Shulamit Aloni, who once served as minister of education under Yitzhak Rabin, wrote: "The state of Israel practises its own, quite violent form of apartheid with the native Palestinian population." And in November of 2007, Israel's then prime minister Ehud Olmert said:  "If the day comes when the two state solution collapses, and we face a South African style struggle for equal voting rights, then as soon as that happens, the State of Israel is finished."

As well as providing noisy diplomatic cover for Israel's violations of international law, Dr. Keefer said the Harper government provides material support for the matrix of domination in the Palestinian occupied territories.

Meanwhile, the Liberal and NDP parties agree with the Harper government that supporting the BDS movement is antisemitic; and no pro-Palestinian candidate can get elected to represent any of the three major Canadian political parties in an election.

In stark contrast to Canada, where all the English political elites support Israeli government policy, Dr. Keefer said Jewish public opinion is divided on Israeli criminal behaviour. He said Jewish liberation theologian Marc Ellis has conceptualized this division as a contrast between prophetic Judiasm and what he calls “Constantinian” Judiasm.

The later refers to a form of accommodation to imperial power such as that which allowed the Roman Emperor Constantine to impose Christianity as the official state religion of the Roman Empire in the early fourth century.

Prophetic Judiasm refers to a period nearly five centuries or more before the Common Era, when the prophetic writings that have defined Jewish ethical traditions were composed and reshaped.

Dr. Keefer said “revolutionary forgiveness” is the process Marc Ellis believes contemporary sustainers of prophetic Judiasm have chosen. He quoted Mr. Ellis:

“The Jewish prophetic believes that justice and peace are possible if the hard choices are made and that the hard choices include confession and forgiveness and reconciliation. That becomes possible when a new path that emphasizes justice and compassion is sought and walked.”

After having stolen most of the land in the West Bank, where over 60,000 Jewish settlers now live, Dr. Keefer said the Israeli government has not only created an intractable situation that makes a two state solution impossible, it has fostered a level of hatred, supported by the rabbinical, which has allowed the mainstream of Israeli society to drift toward advocating genocide.

He cited the example of Ayelet Shaked, recently appointed Israeli Justice Minister, who advocates the murdering of Palestinian “terrorists” mothers and Modechai Kedar, who lectures on Arab literature at Bar Ilan University, who said the sisters and mothers of Palestinian 'terrorists” should be raped.

Moreover, Dr. Keefer said that astonishingly, Mr. Kedar's university administration supported his remarks. The University administration wrote: “The purpose was to define the culture of death of the terrorist organizations. Dr. Kedar illustrated in his words the bitter reality of the Middle East....”

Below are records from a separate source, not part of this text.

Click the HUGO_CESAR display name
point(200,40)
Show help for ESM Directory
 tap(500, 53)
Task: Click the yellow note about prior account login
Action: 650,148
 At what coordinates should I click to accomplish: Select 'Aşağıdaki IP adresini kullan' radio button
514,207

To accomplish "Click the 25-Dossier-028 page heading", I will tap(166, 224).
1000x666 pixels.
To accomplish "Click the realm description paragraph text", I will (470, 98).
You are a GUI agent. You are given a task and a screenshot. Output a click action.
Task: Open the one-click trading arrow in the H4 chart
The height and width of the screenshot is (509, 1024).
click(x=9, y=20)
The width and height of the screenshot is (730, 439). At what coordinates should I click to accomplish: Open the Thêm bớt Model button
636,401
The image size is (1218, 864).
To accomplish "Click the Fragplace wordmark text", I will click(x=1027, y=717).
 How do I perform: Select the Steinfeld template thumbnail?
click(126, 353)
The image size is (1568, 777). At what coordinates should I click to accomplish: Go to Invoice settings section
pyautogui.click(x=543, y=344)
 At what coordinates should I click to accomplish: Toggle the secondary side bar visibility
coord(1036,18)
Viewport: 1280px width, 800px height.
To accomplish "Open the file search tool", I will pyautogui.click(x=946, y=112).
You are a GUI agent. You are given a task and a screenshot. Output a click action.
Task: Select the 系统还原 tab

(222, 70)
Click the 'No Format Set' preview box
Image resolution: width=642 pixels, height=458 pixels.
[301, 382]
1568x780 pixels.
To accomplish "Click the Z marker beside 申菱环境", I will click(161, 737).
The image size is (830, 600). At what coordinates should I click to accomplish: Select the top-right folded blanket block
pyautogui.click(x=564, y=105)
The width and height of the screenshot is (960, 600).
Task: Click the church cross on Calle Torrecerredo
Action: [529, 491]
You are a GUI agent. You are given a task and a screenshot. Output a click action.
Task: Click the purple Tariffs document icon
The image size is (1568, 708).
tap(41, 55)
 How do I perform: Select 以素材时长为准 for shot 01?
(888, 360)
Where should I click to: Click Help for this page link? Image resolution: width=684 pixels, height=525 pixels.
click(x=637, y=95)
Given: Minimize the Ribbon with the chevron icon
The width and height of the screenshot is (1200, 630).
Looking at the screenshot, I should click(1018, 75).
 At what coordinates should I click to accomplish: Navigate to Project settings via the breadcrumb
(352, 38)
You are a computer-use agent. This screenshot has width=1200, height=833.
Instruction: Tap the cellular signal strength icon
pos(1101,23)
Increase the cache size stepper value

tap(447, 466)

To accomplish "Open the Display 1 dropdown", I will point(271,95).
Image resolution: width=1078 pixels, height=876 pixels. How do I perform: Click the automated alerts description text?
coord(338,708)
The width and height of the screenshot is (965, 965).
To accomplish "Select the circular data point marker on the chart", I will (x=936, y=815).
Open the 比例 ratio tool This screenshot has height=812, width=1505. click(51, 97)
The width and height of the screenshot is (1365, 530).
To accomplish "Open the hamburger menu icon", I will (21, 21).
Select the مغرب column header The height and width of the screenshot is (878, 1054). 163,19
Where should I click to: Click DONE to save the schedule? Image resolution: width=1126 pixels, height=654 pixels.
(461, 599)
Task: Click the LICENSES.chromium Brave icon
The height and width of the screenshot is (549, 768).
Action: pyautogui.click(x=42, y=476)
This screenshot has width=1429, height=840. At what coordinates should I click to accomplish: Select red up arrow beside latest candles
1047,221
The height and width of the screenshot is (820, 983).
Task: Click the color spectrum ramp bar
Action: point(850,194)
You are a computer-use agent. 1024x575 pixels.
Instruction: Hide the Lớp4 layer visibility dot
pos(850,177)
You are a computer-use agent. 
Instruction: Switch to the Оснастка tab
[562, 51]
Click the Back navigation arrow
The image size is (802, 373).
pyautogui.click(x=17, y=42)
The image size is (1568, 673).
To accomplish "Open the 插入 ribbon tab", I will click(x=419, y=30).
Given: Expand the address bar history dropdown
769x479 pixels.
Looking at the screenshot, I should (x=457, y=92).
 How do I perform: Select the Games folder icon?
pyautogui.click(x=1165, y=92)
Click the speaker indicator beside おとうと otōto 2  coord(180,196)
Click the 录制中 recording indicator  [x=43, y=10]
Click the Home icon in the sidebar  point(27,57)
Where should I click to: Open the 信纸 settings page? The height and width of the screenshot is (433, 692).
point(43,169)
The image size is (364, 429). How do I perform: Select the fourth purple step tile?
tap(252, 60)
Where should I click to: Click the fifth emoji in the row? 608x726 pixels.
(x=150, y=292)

Dr. Keefer said we (Canadians) need to support the BDS movement to show our politicians how violently wrong they are in their support of Israeli policies.  He used the example of Canada Park, situated in the West Bank, just a few kilometres north of Jerusalem, as an example of Canada's insupportable complicity in Israeli government crimes.

Canada Park was paid for the Jewish National Fund (JNF) in the early 1970's, using $15 million in tax- deductible funds from Canadian citizens. It stands on the site of three West Bank Palestinian villages Yalu, Beit Nuba, and Imwas, that Dr. Keefer said were captured by Israel in the 1967 war, ethnically cleansed and promptly bulldozed.

“What does it mean to take action to forcefully disappear an entire community to make Canada Park? Canada Park has become a byword for crime against humanity and Canadians are complicit.”